Captain EO records 1986 extremely accurately as a cultural moment without ever having to show us the Challenger disintegrating, Ronald Regan and Iran-Contra, without ever mentioning Top Gun, Crocodile Dundee and Ferris Beuller's Day Off, and without ever showing us a leg warmer or a Madonna cassette. Because of this, as our own contemporary life has changed, the meaning of EO has changed with it. We now know that the puppet sidekicks of EO is the creative direction Lucas would pursue, eventually bringing us to the Star Wars prequels and defacing the reputation of his great creation. We know that Coppola's amazing accomplishments in the 70s would continue to haunt his declining influence and we know that ILM and Hollywood would shortly abandon the look and feel of these special effects and miniatures in favor of hollow-looking CGI. Depicting Jackson at the height of his success and power, Captain EO has the ability to rewrite history, allowing him to save the planet and sail off into the universe in a trail of rainbow light instead of succumbing to his personal demons and living the rest of his life as a tabloid mystery locked away in his own private Disneyland. Only through a creation like Captain EO can Jackson receive the "happy ending" such a sad life desperately needed. As a popular culture icon in a pop culture creation, Jackson's exit in EO is the way we can remember him for posterity. Here cracks a noble heart.

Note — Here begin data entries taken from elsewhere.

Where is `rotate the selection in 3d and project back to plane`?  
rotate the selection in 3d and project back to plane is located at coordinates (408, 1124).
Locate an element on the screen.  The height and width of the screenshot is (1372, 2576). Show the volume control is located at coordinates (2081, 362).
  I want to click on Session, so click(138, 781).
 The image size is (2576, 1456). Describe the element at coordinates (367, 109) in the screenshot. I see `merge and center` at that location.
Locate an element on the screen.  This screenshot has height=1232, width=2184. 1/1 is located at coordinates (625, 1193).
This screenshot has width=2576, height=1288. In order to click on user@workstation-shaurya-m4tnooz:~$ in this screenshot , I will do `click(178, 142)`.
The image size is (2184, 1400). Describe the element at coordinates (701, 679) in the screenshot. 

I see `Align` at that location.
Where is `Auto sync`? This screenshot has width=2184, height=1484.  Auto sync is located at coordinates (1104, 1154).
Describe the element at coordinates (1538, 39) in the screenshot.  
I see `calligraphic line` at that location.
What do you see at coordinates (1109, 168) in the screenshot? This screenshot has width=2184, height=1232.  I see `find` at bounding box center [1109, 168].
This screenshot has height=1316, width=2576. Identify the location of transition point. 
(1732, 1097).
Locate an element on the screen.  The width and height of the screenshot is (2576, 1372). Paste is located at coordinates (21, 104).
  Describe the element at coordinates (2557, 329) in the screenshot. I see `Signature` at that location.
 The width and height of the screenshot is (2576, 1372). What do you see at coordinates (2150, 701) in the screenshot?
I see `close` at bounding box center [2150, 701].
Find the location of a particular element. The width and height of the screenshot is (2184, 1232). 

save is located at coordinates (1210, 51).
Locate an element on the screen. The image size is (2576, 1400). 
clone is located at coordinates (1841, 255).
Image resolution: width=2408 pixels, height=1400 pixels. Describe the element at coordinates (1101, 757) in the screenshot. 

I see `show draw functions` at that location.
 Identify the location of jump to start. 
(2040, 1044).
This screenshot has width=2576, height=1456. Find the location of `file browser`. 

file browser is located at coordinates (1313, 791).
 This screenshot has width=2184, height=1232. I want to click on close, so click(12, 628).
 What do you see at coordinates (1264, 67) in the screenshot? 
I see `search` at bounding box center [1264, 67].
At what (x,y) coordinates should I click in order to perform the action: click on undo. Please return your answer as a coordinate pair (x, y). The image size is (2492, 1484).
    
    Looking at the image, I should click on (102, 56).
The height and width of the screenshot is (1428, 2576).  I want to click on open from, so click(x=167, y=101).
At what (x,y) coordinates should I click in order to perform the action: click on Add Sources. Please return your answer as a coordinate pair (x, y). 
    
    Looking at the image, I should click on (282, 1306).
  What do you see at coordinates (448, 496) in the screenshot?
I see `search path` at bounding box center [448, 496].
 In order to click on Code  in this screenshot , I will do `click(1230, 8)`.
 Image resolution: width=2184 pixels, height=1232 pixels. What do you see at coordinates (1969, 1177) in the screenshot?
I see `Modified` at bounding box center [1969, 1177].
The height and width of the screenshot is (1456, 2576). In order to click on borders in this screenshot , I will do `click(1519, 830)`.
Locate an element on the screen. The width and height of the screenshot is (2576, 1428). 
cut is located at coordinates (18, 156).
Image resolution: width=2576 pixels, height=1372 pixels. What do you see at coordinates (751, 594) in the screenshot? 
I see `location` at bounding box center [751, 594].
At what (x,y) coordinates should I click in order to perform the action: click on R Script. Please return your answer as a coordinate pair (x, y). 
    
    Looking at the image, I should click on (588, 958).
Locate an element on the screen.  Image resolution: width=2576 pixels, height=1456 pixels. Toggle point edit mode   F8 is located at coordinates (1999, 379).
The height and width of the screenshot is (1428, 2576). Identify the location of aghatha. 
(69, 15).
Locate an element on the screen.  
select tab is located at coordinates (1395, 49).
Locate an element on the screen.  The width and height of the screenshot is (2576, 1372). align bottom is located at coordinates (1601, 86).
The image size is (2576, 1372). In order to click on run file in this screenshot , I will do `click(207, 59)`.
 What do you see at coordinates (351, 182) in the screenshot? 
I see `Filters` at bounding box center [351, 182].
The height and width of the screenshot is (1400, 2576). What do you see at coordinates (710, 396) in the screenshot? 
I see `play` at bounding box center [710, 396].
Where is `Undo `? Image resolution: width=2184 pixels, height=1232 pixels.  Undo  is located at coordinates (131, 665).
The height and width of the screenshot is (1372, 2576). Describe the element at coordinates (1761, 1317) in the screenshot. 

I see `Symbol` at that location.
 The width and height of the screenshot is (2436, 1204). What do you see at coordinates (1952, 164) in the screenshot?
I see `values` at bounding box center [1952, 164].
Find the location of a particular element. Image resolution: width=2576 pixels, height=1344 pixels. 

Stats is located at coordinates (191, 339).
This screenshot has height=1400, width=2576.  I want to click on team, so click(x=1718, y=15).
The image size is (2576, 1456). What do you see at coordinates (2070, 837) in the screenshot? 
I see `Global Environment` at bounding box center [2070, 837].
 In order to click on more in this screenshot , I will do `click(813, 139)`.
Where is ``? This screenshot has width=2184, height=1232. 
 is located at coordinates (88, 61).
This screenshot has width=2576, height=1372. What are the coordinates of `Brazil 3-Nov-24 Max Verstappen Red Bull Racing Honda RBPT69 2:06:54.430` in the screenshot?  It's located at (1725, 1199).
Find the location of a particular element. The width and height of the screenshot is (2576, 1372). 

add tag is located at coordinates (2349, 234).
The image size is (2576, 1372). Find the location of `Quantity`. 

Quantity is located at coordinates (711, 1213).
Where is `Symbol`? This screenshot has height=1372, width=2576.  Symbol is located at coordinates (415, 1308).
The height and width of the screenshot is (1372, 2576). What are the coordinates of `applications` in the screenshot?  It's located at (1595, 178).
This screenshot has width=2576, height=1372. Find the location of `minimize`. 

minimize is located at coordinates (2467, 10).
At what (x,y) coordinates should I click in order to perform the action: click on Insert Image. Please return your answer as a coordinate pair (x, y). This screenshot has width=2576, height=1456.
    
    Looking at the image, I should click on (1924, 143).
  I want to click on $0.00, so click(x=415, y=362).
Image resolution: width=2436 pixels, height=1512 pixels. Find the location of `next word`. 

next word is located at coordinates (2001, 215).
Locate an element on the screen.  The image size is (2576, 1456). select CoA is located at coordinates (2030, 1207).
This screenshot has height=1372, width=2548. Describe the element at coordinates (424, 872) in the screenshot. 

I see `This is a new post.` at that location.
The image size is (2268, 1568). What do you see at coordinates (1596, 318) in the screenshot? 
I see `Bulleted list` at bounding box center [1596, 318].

That's the queer power the film now has. Generally it's considered poor form to discuss any film in what David Bordwell has called the "Zeitgeist genre of criticism" on the grounds that we elevate the era instead of the art object, but we should remember that this is now a major attraction of classic films - a window into the past to what seems a simpler era. Ben Franklin reminds us that the "golden age never was the present age", but you can't change human nature. As long as time marches on there will be people and art objects to commemorate its dwindling passage. It applies to Casablanca, and also to lesser films like Captain EO.

And even if that doesn't make it a good film or excuse its many failings, it does add to its unique, one-off flavor. Whether you love or hate the film, you have to admit that the mold it popped out of is now broken. They literally do not make them them like this anymore. I believe by by nature of its origin, creation, and execution, Captain EO is both culturally and aesthetically significant, and that once it ends its run inside the theme parks I hope that it becomes available on video for posterity if nothing else. EO seems to reside in that weird limbo area that Hunter Thompson called "one of God's own prototypes - some kind of high powered mutant never even considered for mass production."

It's a disaster of a movie. And every last, blessed frame of it is a vast, bizarre delight. I love it.